Deux ans d’enfer teinté de paradis. Deux ans d’ascenseur émotionnel.

Deux ans, c’est long, ça marque. Les cicatrices, elles, sont toujours là !

« QUAND TU AURAS PERDU TA JOLIE PETITE GUEULE, TU NE SERAS PLUS RIEN POUR PERSONNE, PROFITES-EN, OUAIS. »

Tout était si insidieux au départ, il ne disait que des petites phrases, lâchées ici et là ; mais je me sentais si vivante à ses côtés ; alors je n’entendais pas, je laissais passer car je l’aimais. Puis est venu le temps des actes et des mots qui te font l’effet d’une bombe. Le temps où je ne pouvais plus ne pas entendre ou ne pas voir… et pourtant je suis restée, j’y suis même retournée encore et encore, le « syndrome » était entré en moi, l’emprise de l’homme que j’aimais le plus au monde ne me lâchait plus.

« JE VAIS MOURIR SANS TOI, NE ME LAISSE PAS, SOYONS HEUREUX COMME ON SAIT LE FAIRE. »

Je n’ai jamais autant entendu en simultané de « je t’aime », de demandes en mariage vs des « pute »,  « pauvre fille ». Sans oublier son ignorance.
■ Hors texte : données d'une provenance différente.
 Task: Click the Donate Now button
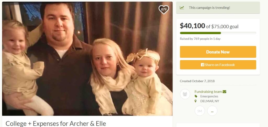point(218,52)
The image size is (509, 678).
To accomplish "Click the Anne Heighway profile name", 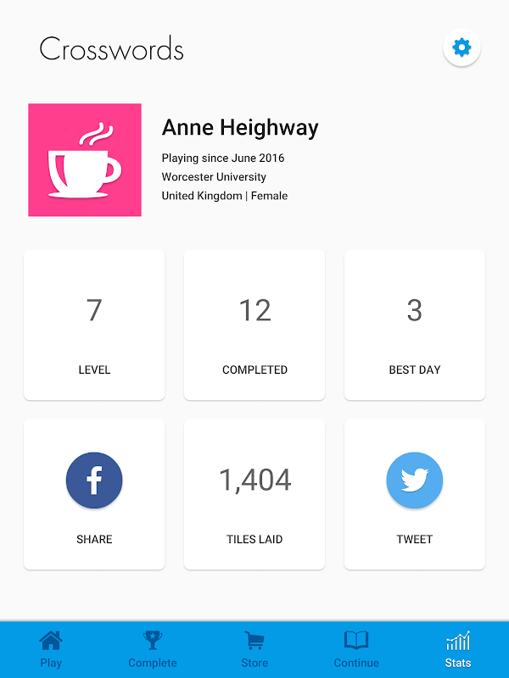I will click(240, 128).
Je n’étais rien, mes appels ne valaient rien, j’exagérais toujours mes ressentis, j’étais soit trop, soit pas assez. Il trouvait toujours un moyen de m’atteindre, peu importait lequel.

« VOYONS… ILS S’INTÉRESSENT A TOI CAR ILS ESPÈRENT TE BAISER. »

Ses appels à lui devaient être entendus car ils valaient quelque chose. Et malgré ses moments d’ignorance envers moi, j’ai toujours été là pour lui. Physiquement ou psychologiquement. Je n’osais même pas penser une seconde le laisser seul, je n’osais même pas penser ne pas répondre à un de ses messages. D’abord, je ne le pouvais pas : il me touchait, je l’aimais plus que tout. Mais j’avais surtout peur des conséquences. Ne pas lui répondre amenait toujours une phase de haine, de menaces en tout genre, d’horreurs. J’étais prise par la peur quoi que je fasse. C’est ridicule d’avoir peur d’un texto, mais j’en suis arrivée là…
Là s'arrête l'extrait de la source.